Should we give money to the homeless?

Friday, October 8, 2010

Response to Honestly Frum

Honestly Frum made a most recent post about a gay Jewish couple which is going to marry . This is my response.

I have been reading Honestly Frum, from time to time, for like a half-a-year now. And I hate him. I hate him because he is the JezuzFreek777 (a Christian YouTuber, that perhaps some people might know of) kind. He tries to show himself off as some moderate Jew who happens to be reasonable, but in all actuality he is on the extreme side. If you read his "About Me", he says, "pointing out the ever growing extremism of the religious right". What is the only possible implication of that statement? Obviously, that he views himself as some moderate and reasonable Jew, not like the other Orthodox Jews he distances himself from.

Now there is nothing wrong with extremism. I am sure lots of people would call me an extremist. But here is the thing, I do not hide it. I do not hide what I really am and what I really believe. Honestly Frum does not do that. He is an Orthodox Jew, so he must accept the Torah's law that gays must be killed if they have buttsex. That is not moderation. See, at least Jewish Philosopher, as retarded as he is, and as evil as he is, does not hide his extremism. Honestly Frum does. That is what I so hate about him. So Fuck you. Fuck you, fuck you, fuck you. Fuck you and sit on my middle finger. Fuck you and the horse you rode in on.

Of course, he is not going to respond to me. Because I used, oh my science, nivel peh. Oh my science, these words, these words, they scare me! Run!

I am a douchebag. People who read some of my posts know that. I am a terrible person. And I am a pretty pathetic person. But I do not hide it. I do not pretend as if I am someone who I am not. This post alone testifies to this fact. But Honestly Frum why not be honest too, tell everyone that you want to retain the tribal Jewish ways without trying to seem moderate.

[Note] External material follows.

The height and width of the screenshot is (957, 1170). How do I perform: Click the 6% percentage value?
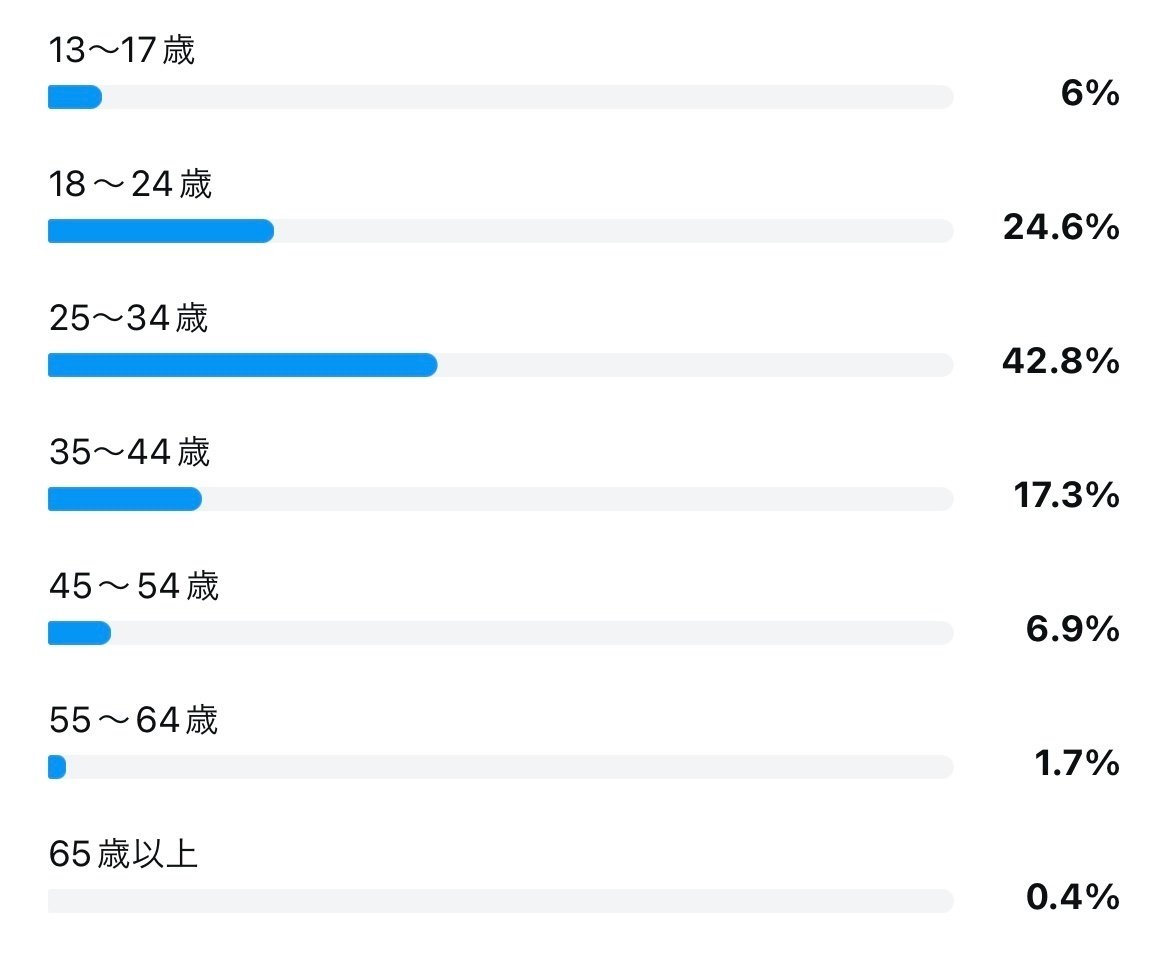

Anyway, let me get to the actual point I want to discuss.

Orthodox Jews, especially the fox-like ones like Honestly Frum, give the illusion that they reach out and help the homosexuals. They will tell you that they supported the event at YU. They will tell you that they support the Statement of Principles that was signed. But the reality of the situation is obvious to any outside observer to Judaism. It is Judaism itself that causes homosexuals to be depressed. It is Judaism to blame on their depression. (To be fair it is religion in general, not just Judaism, but I am concentrating on Jewish gays). What Judaism does is slaps the homo's face, makes them cry, and them pretends to reach out and care. The truth is that if Judaism never existed (and religion in general) there would be no anti-homosexuality movement.

Honestly Frum sees the marriage of a gay couple as a path downhill of morals in people. I have a question for you? What are you some 40 year old guy? People your age (I get the impression that you are in your 20's) are not supposed to be complaining about the decline of morality in our society. That is something for the 40 year olds to do. That is their job. That is for the Bill O'Reillys and the Sean Hannitys to complain about. The job of the 20 year olds is to fool around and make the 40 year olds angry.

But seriously now, what is there to be afraid of. The slippery slope that you are talking about is not a slippery slope, it is progress. There is no slippery slope. All what is happening is that people are slowly realizing the non-sense that is taught in Judaism and are abandoning it. The world is not worse, people are not worse, people are not meaner, people are not greedier, just because this progress is happening. So what can you possibly have against it?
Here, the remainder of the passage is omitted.